TCP vs UDP: The Core Differences

TCP (Transmission Control Protocol) and UDP (User Datagram Protocol) are transport layer protocols responsible for delivering data between clients and servers. While both handle data transmission, they prioritize different aspects of performance:

Feature TCP UDP
Type Connection-oriented Connectionless
Reliability Guarantees delivery, order, and error-checking No delivery guarantees
Overhead Higher Lower
Use Cases HTTP/S, API calls, file transfers VoIP, streaming, DNS, gaming, WebRTC (partially)

Think of TCP as a reliable delivery service that tracks every package. UDP is more like a broadcast—fast, but no promises it’ll get there.

How It Affects Your API Layer

TCP for RESTful APIs
Most HTTP-based APIs use TCP underneath. Here’s what it means for your app:

  • Reliable communication with retry logic
  • Handshake before data transfer
  • Slower startup latency (especially in poor networks)

MERN Example: Your Express.js backend serving GET /api/data via HTTPS rides entirely on TCP. Axios, Fetch, and browsers all rely on TCP to ensure delivery, retries, and order.

⚡ UDP in Real-Time Applications (And Where WebRTC Comes In)

When performance must be real-time—like in chat, video, or live location updates—latency beats reliability. That’s where UDP and WebRTC shine.

WebRTC, the backbone of video chat in tools like Google Meet, Discord, and Zoom, uses UDP as its primary transport. But here's the twist:

🔀 WebRTC actually uses multiple protocols:

  • STUN (UDP-based): For NAT traversal
  • TURN (TCP or UDP): For relaying media if peer-to-peer fails
  • DTLS/SRTP over UDP: For encrypted audio/video streams

WebRTC selects the fastest path using ICE (Interactive Connectivity Establishment), favoring UDP for real-time speed, but falling back to TCP if needed.

📌 Practical Example: WebRTC in a MERN Stack App

Let’s say you’re building a video chat app using simple-peer or peerjs on top of WebRTC. Here’s what happens under the hood:

  1. Signaling (done over TCP/WebSocket): Exchanging connection metadata.

  2. STUN/TURN servers help clients punch through firewalls.

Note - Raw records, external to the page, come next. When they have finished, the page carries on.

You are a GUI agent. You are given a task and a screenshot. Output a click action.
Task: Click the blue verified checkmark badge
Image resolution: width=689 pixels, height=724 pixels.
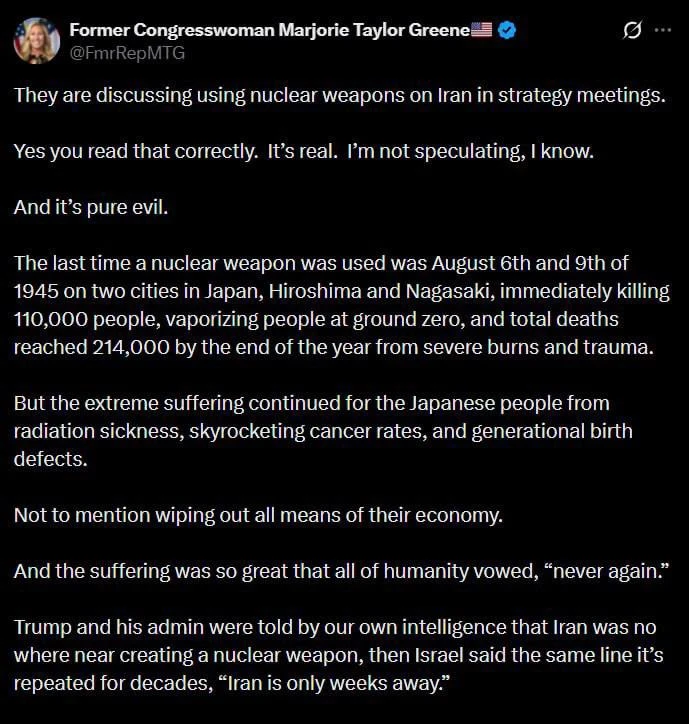coord(507,30)
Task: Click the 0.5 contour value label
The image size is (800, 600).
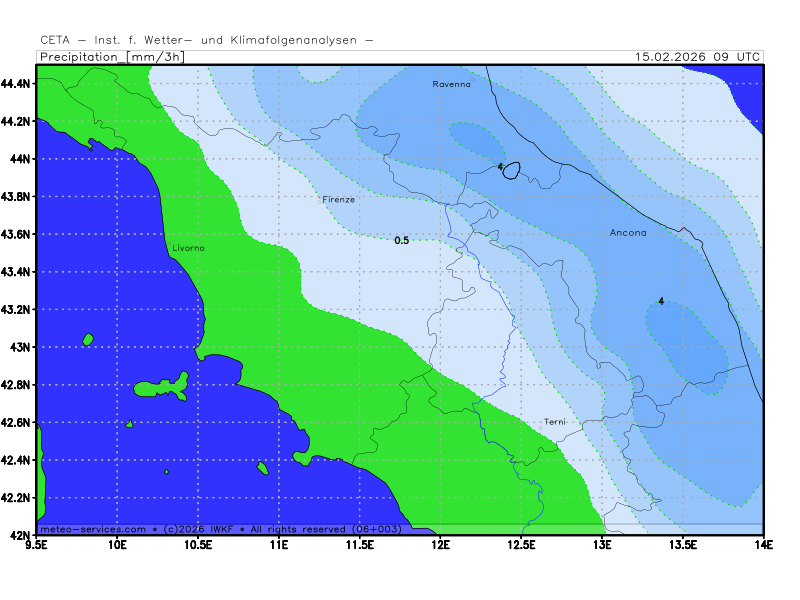Action: (x=401, y=240)
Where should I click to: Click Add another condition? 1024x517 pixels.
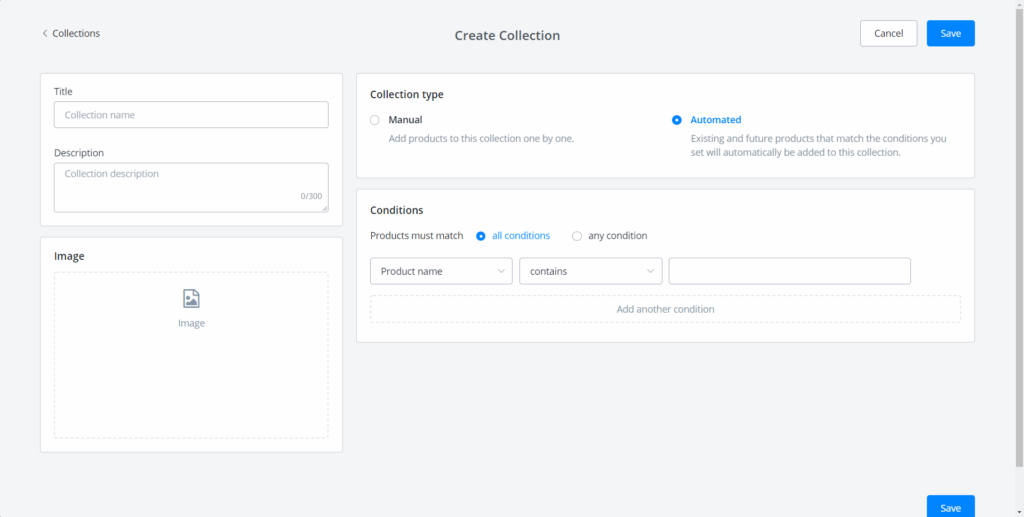[665, 309]
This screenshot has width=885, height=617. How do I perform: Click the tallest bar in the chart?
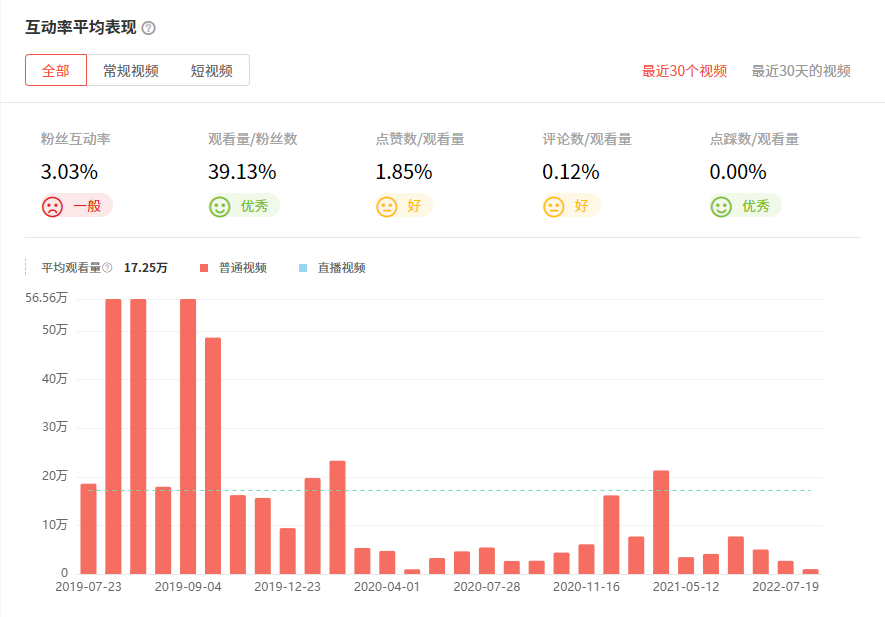(x=114, y=430)
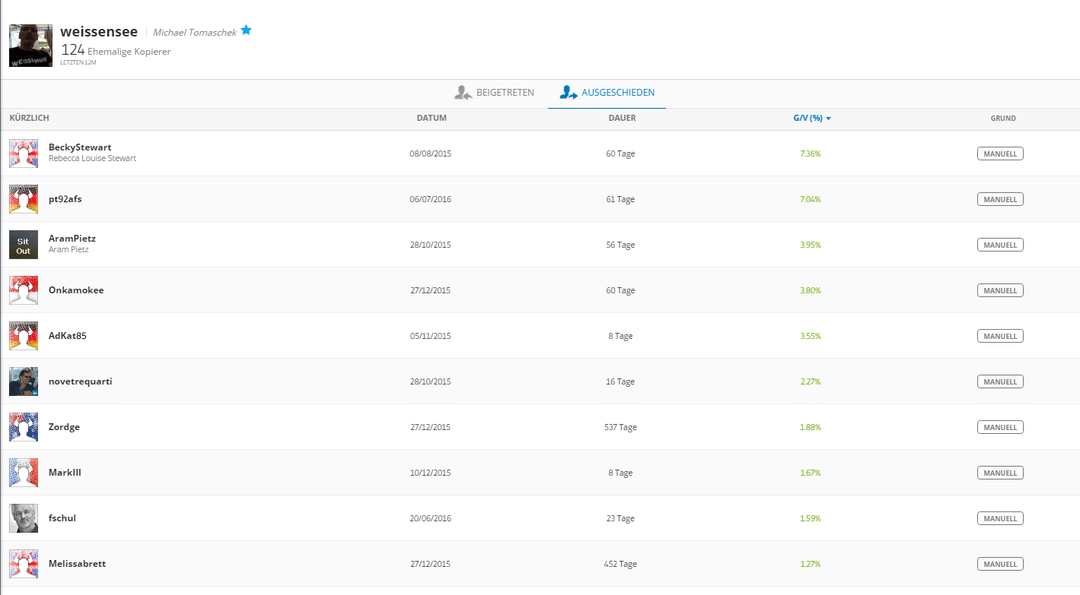
Task: Open AramPietz Sit Out avatar
Action: (24, 245)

  3. Media (video/audio) flows over UDP via SRTP (secure RTP).

Code snippet – Express signaling server:

// server.js (Express + Socket.IO for signaling)
const io = require('socket.io')(server, {
  cors: { origin: '*' }
});

io.on('connection', socket => {
  socket.on('signal', ({ to, data }) => {
    io.to(to).emit('signal', { from: socket.id, data });
  });
});
Enter fullscreen mode Exit fullscreen mode

This code doesn’t handle actual media—just signaling. Media flows peer-to-peer over UDP once a connection is established.

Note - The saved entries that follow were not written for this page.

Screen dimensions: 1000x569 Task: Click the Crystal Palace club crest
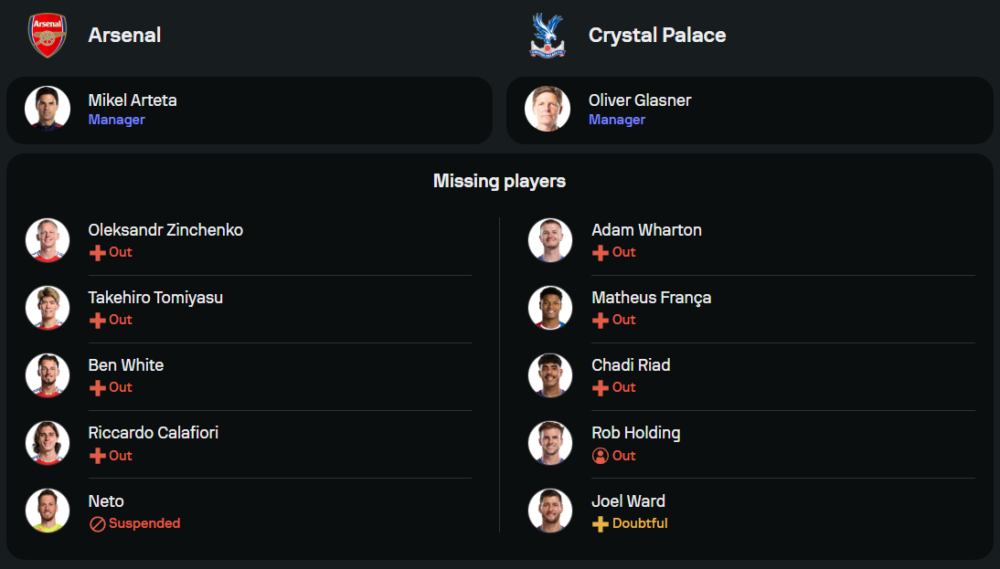pos(547,35)
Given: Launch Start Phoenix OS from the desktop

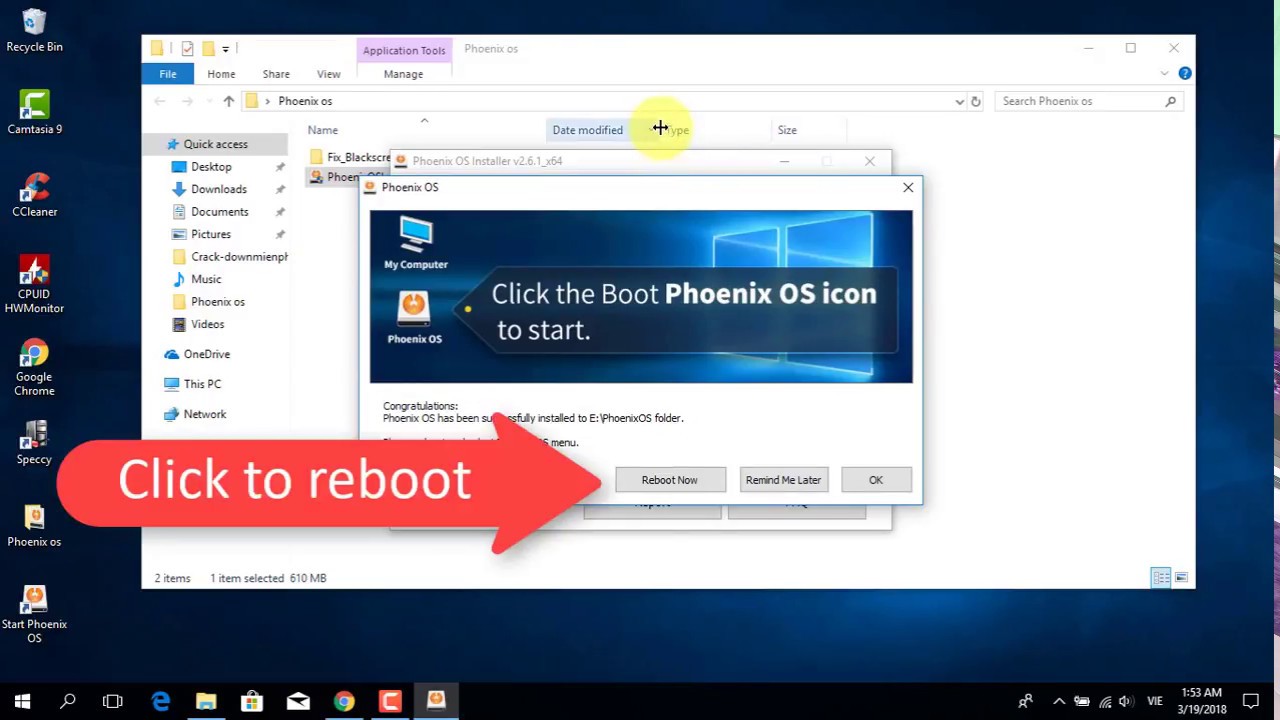Looking at the screenshot, I should click(34, 600).
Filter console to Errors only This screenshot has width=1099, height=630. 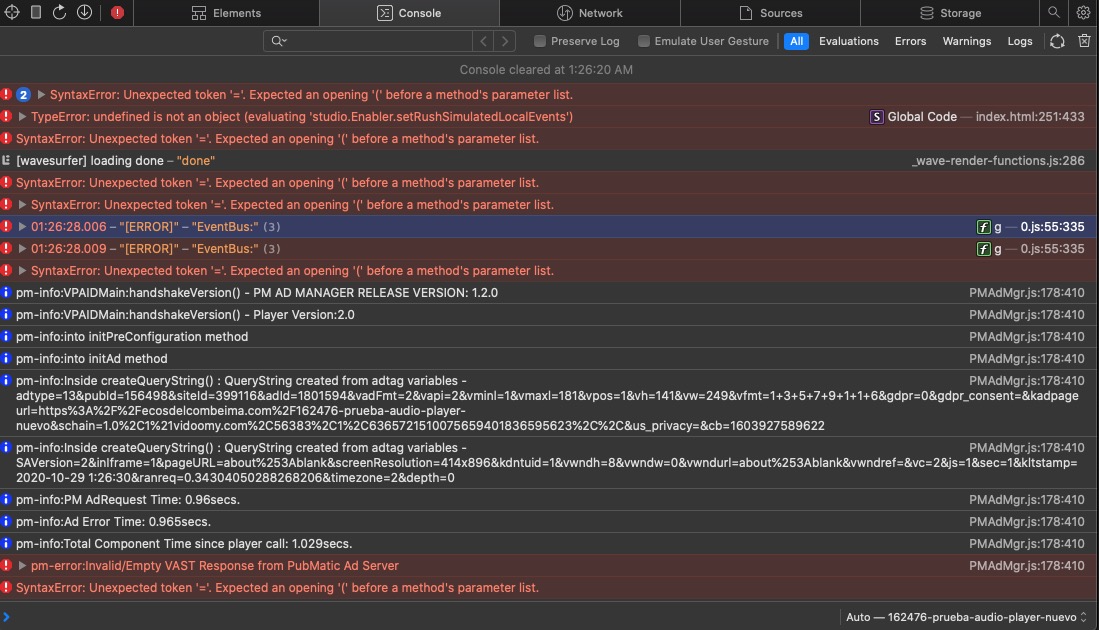click(x=910, y=41)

🔍 Debugging WebRTC? Understand the Transport!
When WebRTC fails to connect:

  • It might be blocked UDP ports or aggressive NATs.
  • Knowing that WebRTC tries UDP first, then TCP (via TURN), helps you pick the right ICE config and fallback strategy.
  • Inspect network traffic using chrome://webrtc-internals/ or Wireshark.

🧠 Key Differences for Devs to Know

Area TCP APIs WebRTC (UDP-heavy)
Reliability High (handled by protocol) App must handle loss
Latency Higher due to handshake Lower with trade-offs
Debugging Use Postman, browser dev tools Requires ICE/STUN/TURN diagnostics
Use Case CRUD, data sync, auth Live chat, media, IoT telemetry

Conclusion

As developers, we often live at the application layer—but performance, reliability, and user experience are deeply affected by transport protocols.

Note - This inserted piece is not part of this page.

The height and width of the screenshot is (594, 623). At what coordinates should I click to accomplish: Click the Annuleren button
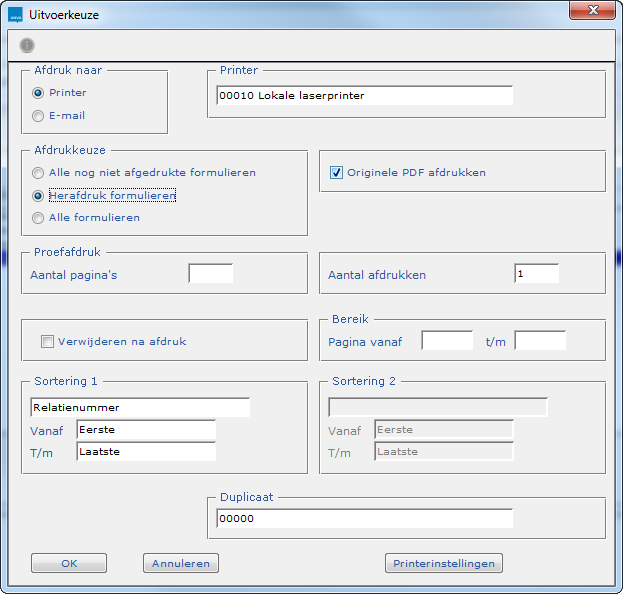coord(181,563)
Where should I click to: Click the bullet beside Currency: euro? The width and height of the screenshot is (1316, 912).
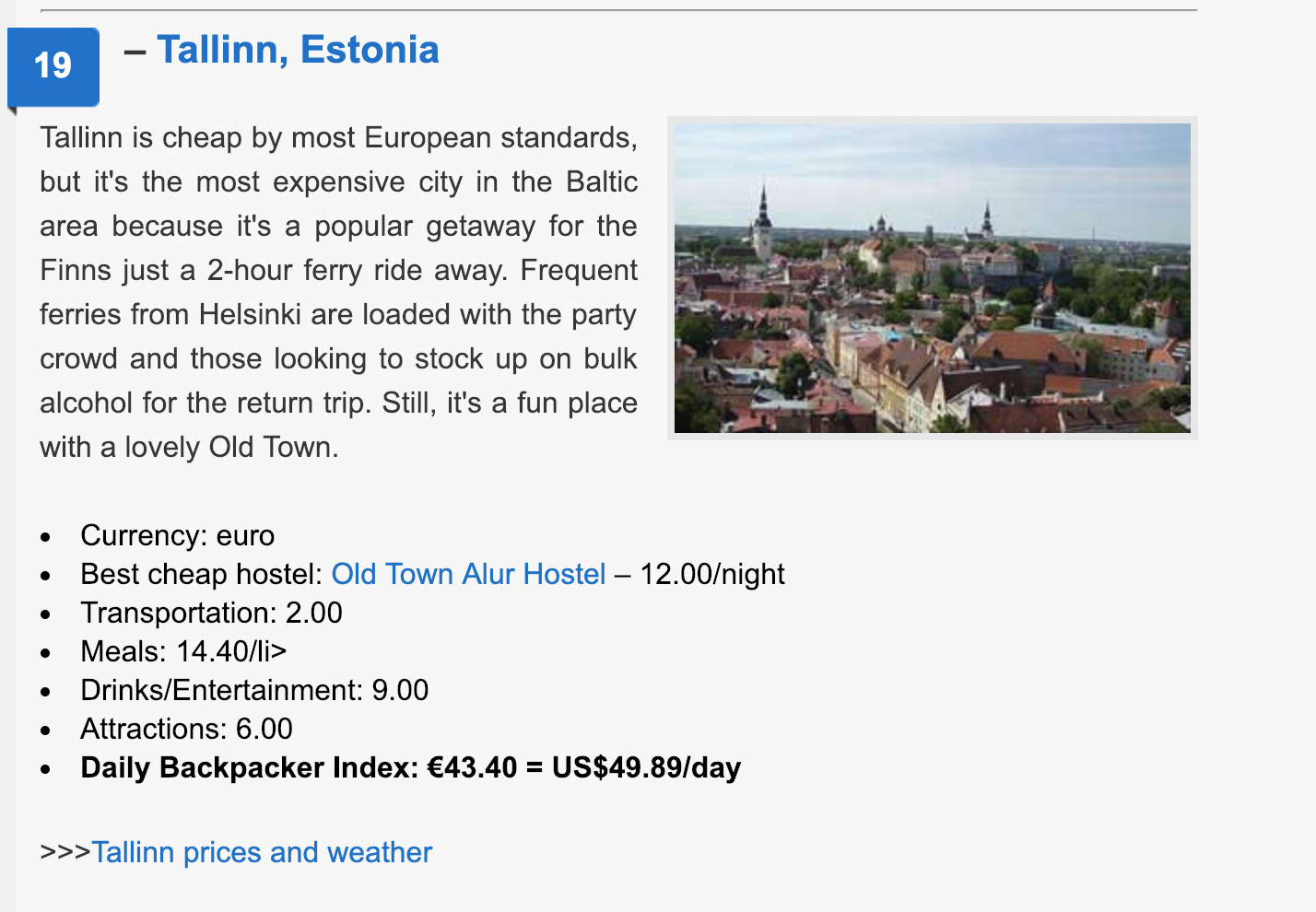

Whether you're making RESTful API calls or adding a real-time video chat feature, understanding the trade-offs between TCP and UDP helps you:

  • Design better APIs
  • Write more robust socket/WebRTC clients
  • Debug low-level issues faster
  • Communicate effectively with backend and DevOps teams

🔑 Key Takeaways

  • TCP is great for data integrity; UDP is built for speed.
  • WebRTC relies heavily on UDP to stream media in real-time.
  • Understanding TCP/UDP can help you solve production bugs, optimize latency, and write more resilient real-time features.
  • Tools like Wireshark or webrtc-internals are your best friends when things go wrong.

📘 Next Steps

  • Try adding WebRTC to your MERN app using simple-peer or peerjs.
  • Explore TURN servers like coturn and STUN services like Google’s stun.l.google.com:19302.
  • Watch your network traffic using chrome://webrtc-internals/ or Wireshark to see TCP/UDP in action.